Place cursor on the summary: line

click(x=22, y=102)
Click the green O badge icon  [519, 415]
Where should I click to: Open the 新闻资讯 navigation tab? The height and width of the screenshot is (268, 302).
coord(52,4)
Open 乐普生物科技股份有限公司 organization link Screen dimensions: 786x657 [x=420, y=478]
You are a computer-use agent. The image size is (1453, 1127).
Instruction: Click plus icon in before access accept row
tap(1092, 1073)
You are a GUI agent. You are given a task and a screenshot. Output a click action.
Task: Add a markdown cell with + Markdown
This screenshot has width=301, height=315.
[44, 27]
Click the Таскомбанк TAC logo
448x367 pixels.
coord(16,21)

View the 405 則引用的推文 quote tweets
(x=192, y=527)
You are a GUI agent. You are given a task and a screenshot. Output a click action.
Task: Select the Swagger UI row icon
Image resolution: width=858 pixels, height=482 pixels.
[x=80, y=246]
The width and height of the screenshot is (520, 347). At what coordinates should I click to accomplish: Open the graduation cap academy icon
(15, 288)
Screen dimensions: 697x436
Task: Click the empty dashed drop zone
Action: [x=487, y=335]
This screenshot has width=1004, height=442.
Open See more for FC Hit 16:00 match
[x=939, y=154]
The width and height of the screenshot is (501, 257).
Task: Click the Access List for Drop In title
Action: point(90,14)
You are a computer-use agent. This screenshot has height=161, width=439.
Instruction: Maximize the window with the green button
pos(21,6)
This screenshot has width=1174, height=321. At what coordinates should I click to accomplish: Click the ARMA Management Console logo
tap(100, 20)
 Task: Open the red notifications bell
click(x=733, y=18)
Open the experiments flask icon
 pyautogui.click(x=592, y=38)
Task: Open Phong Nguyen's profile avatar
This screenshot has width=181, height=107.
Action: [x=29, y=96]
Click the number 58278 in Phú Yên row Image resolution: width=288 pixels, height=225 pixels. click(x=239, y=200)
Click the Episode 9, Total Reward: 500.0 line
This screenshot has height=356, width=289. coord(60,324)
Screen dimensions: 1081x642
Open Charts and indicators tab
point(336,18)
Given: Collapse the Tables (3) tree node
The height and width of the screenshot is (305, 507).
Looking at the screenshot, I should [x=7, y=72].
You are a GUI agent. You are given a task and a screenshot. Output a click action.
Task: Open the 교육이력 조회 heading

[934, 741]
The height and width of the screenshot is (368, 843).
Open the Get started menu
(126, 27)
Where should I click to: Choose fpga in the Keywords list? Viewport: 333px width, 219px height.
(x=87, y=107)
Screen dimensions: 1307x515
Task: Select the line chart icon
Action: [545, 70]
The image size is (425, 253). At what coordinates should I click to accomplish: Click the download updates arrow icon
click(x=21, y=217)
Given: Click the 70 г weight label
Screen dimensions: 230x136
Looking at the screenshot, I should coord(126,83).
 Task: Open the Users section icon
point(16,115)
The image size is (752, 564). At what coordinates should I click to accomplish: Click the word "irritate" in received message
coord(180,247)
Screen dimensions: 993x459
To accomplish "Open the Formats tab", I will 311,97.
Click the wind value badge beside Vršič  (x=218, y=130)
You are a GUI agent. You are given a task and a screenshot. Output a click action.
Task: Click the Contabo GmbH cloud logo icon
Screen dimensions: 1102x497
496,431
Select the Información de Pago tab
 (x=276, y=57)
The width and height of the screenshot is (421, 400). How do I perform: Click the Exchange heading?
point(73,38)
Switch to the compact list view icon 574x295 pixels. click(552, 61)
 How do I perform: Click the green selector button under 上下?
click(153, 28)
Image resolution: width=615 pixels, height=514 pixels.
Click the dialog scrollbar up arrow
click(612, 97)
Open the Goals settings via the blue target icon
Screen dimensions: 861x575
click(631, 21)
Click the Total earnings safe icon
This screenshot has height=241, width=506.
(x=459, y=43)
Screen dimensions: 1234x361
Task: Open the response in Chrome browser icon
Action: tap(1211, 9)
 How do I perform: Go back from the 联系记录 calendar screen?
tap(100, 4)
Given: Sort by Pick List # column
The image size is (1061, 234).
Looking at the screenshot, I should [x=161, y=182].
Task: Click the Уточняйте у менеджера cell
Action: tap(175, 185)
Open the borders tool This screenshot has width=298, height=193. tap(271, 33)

# TASK BRIEF
In the lines above, spot each one that contains the word "badge" and copy it.

# THE ANSWER
Click the green O badge icon  [519, 415]
Click the wind value badge beside Vršič  (x=218, y=130)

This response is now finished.